| Exercise |
Every line from the one with "Where should I" through the end of the entries below must be retyped exactly, and only those lines. The pictures are not part of the copy.

| Given records |
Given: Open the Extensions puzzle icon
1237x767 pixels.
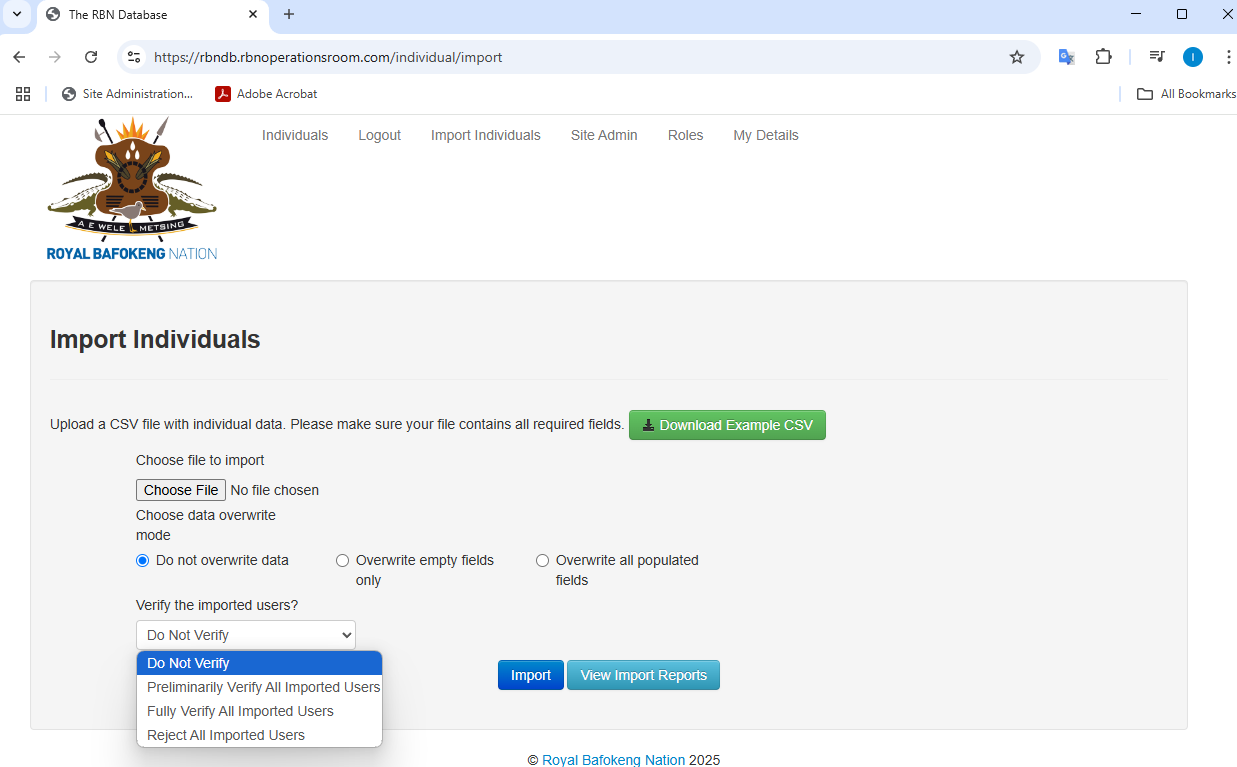Looking at the screenshot, I should pyautogui.click(x=1103, y=57).
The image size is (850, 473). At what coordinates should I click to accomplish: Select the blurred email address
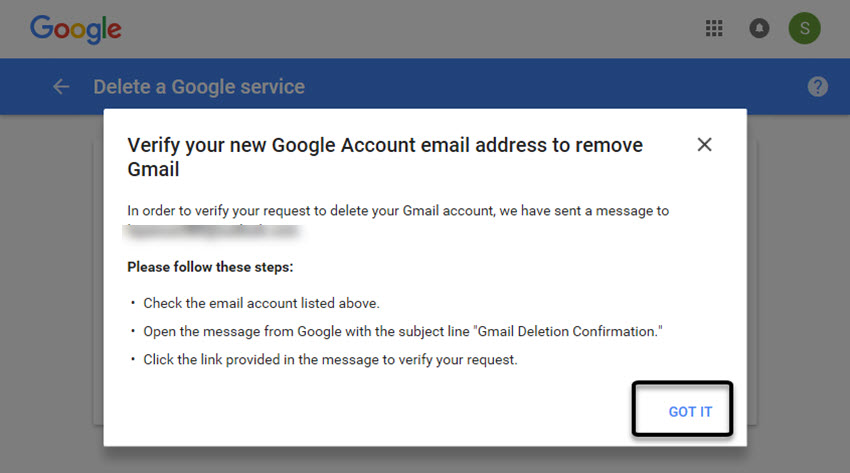point(212,231)
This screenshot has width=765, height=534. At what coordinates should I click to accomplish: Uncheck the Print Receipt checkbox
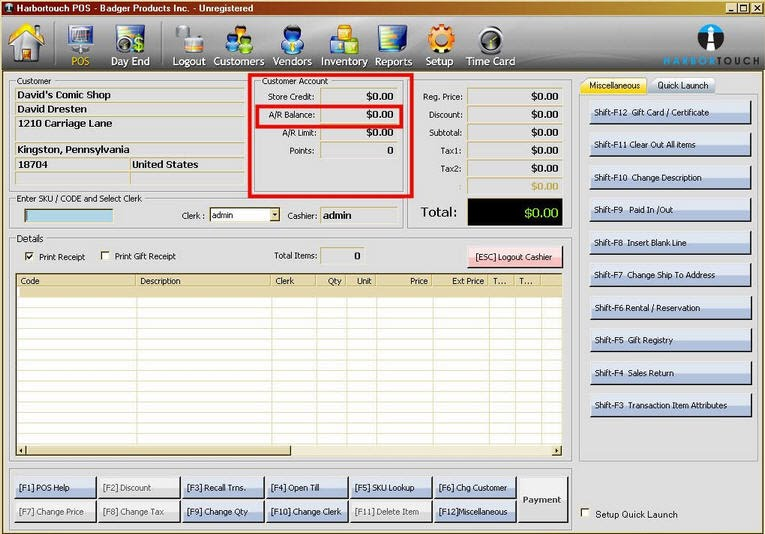(29, 257)

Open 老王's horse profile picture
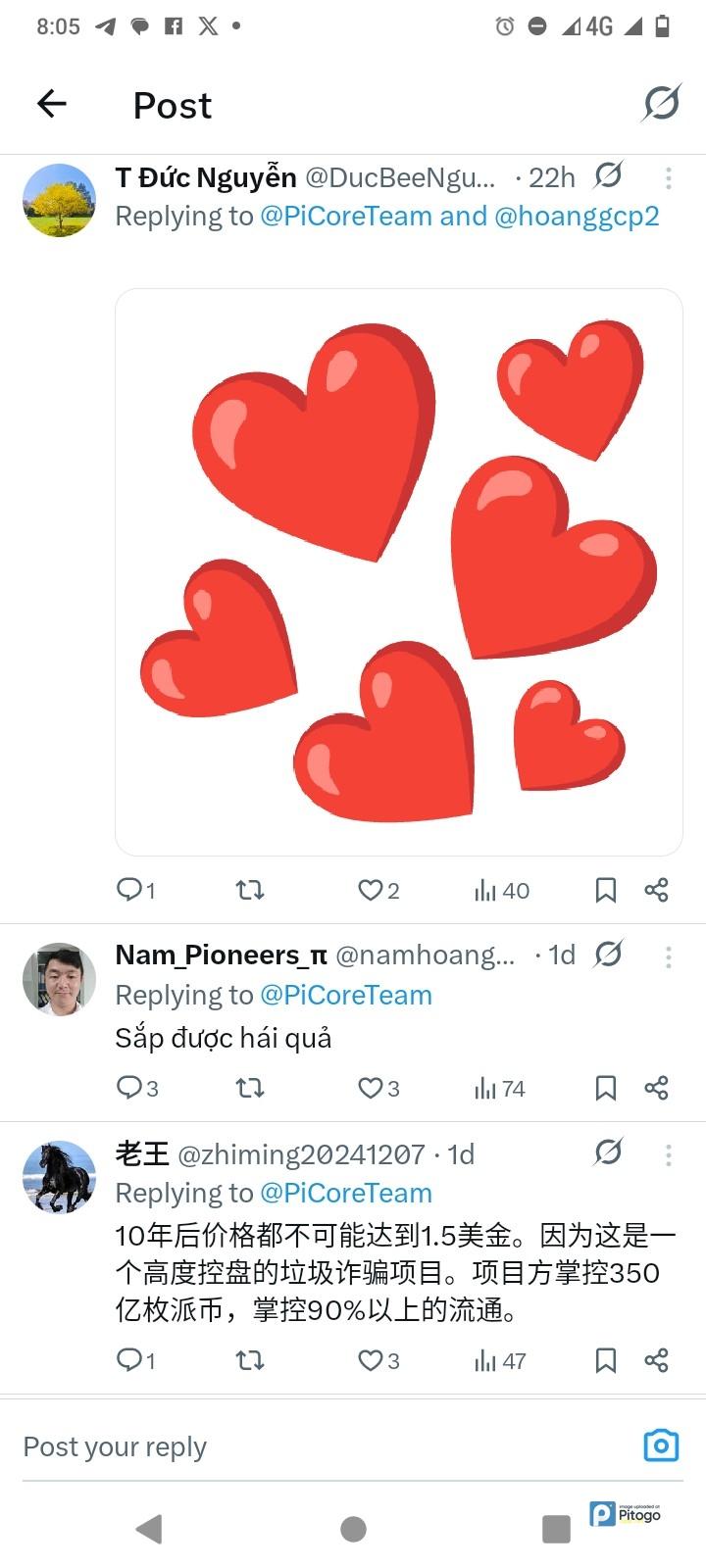pos(60,1177)
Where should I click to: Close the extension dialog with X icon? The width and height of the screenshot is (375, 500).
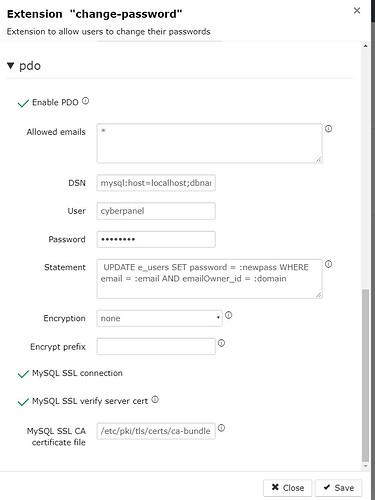tap(357, 11)

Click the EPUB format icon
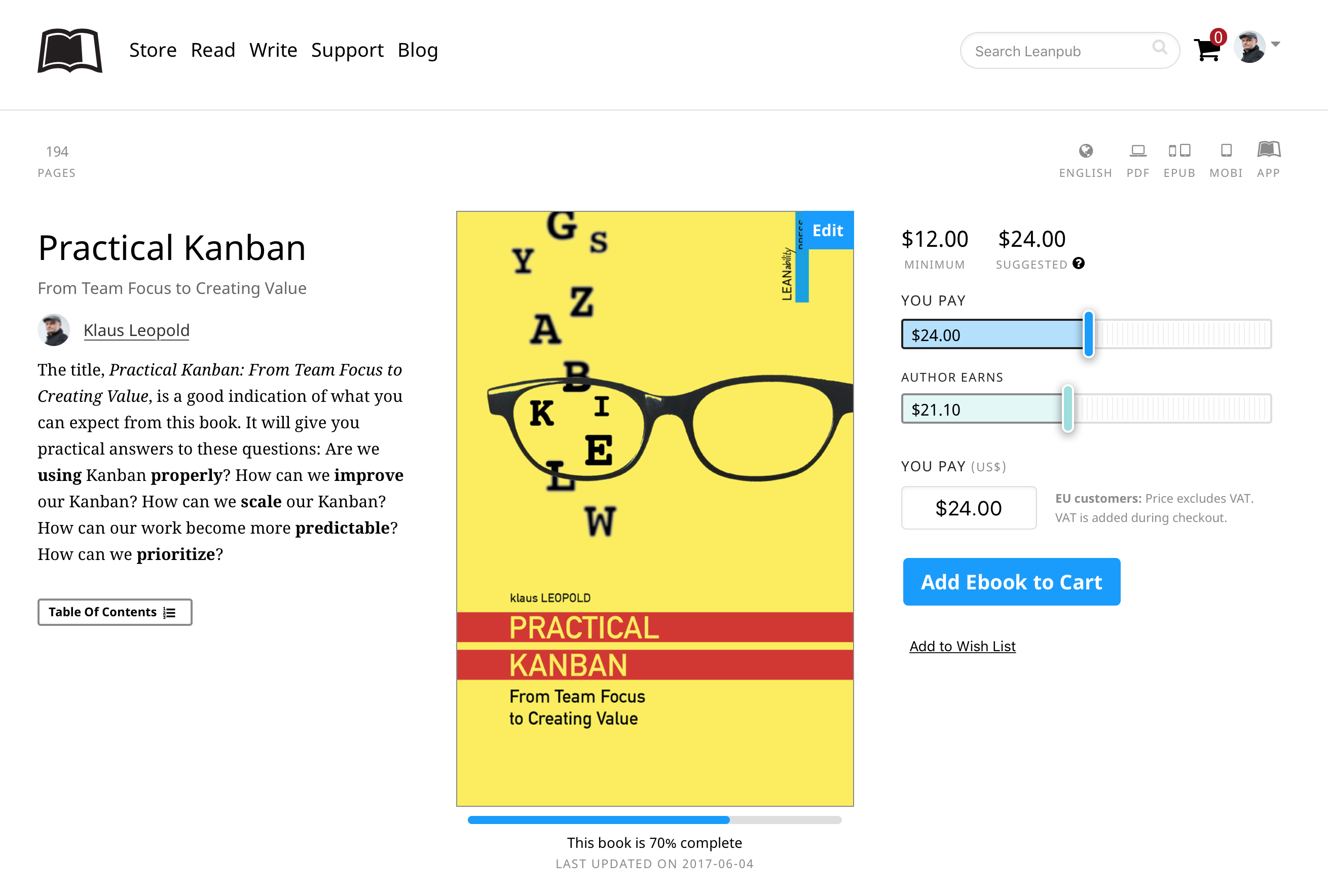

| Reply |
Where should I click to: Close the extension dialog with X icon? The width and height of the screenshot is (375, 500).
tap(357, 11)

Click the EPUB format icon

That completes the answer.